University community relations director Jan Morlock said she talks with Frey’s office at least once a week about how the city and the University can work together more effectively — by increasing collaboration between University and Minneapolis police departments, for example.

“There’s a realization by the city and the University that they’ve got to work together on a problem that affects both of them,” said Humphrey School of Public Affairs political science professor Larry Jacobs.

Frey joined University administrators last Friday at a press conference addressing rowdy Dinkytown crowds after the previous night’s NCAA Frozen Four semifinal victory.

Frey said he was pleased with how the city and University law enforcement officials responded to the incident, but he noted that hockey fans can celebrate without “beating the hell out of property.”

Guiding change

Development in the University area is another issue on Frey’s radar.
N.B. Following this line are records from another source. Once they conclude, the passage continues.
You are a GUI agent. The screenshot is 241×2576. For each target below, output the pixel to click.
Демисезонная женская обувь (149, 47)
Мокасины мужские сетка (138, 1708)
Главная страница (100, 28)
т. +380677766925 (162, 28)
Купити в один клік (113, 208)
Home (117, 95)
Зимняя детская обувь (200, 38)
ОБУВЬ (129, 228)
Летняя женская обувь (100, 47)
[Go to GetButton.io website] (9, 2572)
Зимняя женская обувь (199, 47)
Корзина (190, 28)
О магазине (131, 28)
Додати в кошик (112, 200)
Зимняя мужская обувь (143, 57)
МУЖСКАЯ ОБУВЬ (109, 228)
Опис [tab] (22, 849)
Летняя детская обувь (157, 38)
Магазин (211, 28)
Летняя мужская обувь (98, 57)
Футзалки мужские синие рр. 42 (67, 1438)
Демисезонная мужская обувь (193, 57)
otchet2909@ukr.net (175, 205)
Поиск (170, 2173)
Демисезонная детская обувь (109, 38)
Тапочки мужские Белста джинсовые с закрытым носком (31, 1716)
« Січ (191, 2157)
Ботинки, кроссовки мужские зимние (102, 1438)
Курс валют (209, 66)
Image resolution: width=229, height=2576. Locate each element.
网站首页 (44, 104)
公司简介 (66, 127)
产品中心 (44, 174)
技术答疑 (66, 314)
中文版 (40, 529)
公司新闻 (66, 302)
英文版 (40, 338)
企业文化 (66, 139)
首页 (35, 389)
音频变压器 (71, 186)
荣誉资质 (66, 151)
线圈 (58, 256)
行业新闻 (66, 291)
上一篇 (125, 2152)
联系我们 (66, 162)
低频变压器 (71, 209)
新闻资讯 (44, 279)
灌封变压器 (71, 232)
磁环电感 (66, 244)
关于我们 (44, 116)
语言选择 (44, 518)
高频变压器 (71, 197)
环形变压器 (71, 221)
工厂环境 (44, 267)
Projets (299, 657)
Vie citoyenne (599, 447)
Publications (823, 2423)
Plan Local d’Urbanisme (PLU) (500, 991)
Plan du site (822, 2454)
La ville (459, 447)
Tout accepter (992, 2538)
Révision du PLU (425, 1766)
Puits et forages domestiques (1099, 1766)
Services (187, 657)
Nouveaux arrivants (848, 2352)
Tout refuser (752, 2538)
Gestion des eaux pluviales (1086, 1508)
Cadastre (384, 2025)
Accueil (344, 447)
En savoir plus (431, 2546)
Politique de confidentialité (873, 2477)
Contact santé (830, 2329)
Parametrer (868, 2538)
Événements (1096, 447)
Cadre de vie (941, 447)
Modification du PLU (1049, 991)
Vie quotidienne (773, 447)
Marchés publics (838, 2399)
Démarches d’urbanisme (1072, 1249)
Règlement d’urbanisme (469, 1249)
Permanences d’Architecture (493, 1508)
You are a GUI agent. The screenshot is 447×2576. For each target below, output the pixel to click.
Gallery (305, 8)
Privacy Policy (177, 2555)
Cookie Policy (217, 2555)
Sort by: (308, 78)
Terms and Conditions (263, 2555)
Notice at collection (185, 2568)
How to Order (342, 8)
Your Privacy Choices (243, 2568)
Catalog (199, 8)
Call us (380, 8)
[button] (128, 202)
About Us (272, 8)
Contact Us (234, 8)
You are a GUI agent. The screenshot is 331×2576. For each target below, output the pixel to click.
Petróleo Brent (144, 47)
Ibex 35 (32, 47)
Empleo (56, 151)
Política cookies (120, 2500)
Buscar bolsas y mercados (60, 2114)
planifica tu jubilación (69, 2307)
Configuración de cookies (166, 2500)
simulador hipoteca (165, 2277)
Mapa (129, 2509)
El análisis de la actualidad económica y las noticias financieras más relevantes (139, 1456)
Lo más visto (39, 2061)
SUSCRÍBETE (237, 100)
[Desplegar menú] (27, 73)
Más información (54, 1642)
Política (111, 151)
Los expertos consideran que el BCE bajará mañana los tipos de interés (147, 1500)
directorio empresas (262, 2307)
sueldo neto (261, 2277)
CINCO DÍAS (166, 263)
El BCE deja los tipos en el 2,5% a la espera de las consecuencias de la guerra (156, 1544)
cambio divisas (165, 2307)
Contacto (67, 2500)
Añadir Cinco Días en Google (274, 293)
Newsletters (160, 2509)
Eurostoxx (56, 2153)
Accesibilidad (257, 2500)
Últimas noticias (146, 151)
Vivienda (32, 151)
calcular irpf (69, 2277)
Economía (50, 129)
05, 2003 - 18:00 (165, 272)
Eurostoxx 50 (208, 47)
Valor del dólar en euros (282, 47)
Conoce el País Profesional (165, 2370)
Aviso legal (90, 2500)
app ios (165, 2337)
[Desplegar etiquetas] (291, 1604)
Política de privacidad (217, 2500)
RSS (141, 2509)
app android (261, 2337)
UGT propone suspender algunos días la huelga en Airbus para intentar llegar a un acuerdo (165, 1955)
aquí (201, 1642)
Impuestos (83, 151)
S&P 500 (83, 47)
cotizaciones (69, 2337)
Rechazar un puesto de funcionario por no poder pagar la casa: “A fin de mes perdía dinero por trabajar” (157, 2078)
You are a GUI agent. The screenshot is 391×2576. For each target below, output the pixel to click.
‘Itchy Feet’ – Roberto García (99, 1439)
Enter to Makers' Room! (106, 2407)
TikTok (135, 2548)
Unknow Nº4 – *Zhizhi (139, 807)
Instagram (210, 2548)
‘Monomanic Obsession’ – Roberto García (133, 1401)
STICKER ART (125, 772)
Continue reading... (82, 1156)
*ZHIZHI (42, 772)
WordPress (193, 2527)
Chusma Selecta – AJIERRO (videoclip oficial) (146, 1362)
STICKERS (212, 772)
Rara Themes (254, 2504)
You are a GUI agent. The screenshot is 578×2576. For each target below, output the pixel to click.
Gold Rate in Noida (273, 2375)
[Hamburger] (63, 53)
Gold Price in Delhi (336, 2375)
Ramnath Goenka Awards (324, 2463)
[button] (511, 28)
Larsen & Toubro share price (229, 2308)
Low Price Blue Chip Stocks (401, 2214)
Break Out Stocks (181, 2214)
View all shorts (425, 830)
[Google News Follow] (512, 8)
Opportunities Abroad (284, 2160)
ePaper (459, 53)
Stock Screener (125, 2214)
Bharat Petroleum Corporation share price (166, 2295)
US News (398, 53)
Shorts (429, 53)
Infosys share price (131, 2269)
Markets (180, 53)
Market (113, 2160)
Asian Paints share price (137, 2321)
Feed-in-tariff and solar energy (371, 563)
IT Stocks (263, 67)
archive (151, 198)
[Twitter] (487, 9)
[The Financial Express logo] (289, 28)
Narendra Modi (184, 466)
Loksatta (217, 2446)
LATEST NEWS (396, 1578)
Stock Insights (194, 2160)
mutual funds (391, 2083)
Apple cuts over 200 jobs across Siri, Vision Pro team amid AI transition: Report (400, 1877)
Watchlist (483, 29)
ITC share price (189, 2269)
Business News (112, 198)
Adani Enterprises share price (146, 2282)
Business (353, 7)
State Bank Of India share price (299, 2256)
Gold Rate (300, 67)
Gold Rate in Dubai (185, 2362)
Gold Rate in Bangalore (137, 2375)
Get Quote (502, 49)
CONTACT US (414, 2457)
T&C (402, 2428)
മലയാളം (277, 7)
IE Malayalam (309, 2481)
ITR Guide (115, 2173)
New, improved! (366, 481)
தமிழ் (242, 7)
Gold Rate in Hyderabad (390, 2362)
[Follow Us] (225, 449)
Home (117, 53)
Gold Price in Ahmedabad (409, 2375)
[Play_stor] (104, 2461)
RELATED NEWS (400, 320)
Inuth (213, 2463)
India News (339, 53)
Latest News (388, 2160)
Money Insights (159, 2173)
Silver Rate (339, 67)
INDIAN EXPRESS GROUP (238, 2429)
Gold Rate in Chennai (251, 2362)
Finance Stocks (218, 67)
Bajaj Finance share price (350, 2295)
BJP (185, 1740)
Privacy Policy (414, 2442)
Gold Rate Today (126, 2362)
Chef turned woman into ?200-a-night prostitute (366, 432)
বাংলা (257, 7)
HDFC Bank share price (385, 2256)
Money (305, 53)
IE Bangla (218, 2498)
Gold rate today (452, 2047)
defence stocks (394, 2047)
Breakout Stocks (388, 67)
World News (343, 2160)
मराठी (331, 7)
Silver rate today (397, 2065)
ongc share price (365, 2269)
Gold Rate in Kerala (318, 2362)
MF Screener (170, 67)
The Venue, a new Dinkytown apartment complex, is set to open by fall 2014. Frey said he’s watching that project closely.

“Dinkytown is hot,” he said. “There are developers who are chomping at the bit to do some impressive projects.”

Frey fills one of the city’s three seats on the University District Alliance, a group of city, University and community leaders that meets to discuss the needs of campus-area neighborhoods.

University-relevant transportation projects are also surfacing on the city level, including the light rail launching June 14.

Once it opens, Frey said, the easy commute will make jobs downtown more attractive to students.

The University area will see more changes this summer in preparation for the Minnesota Vikings’ arrival in the fall. The team will play at TCF Bank Stadium, which Frey said will benefit local businesses.

Beyond the University, Frey has focused on desegregating neighborhoods by revamping city regulations to allow for a mix of housing stock.

He’s also had a hand in financing a downtown park, changing city code to allow ridesharing companies to operate in Minneapolis and securing funds for a new school in the North Loop neighborhood.

“I think Jacob brings a spirit of engagement,” Morlock said. “It’s a good sign for [the University’s] future partnership work with the city.”

‘Spring training’

The learning curve for new City Council members is steep, Jacobs said, adding that some new council members are struggling to reconcile the promises they made on the campaign trail.

Seven of the 13 members were elected this year, and many are new to holding public office.

“I see this as really an adjustment period,” Jacobs said, calling it “spring training.”

New members have to get up to speed with current city projects, he said, which could potentially reverse plans that have been unfolding for years with informal city approval.

For example, the 2014 City Council denied Doran Companies a permit to demolish properties in Dinkytown, which Jacobs said affects the long-term plans of stakeholders involved.

“Now [developers] are pretty confused,” he said. “They don’t really know where the City Council is going.”

Ward 5 City Councilman Blong Yang, who’s also in his first year on the council, said it takes time to learn city government and how to work effectively with city departments.

Learning quickly is part of the job, Frey said, and despite the challenge, the rewards outweigh the struggle.

“It’s been an absolute whirlwind,” he said.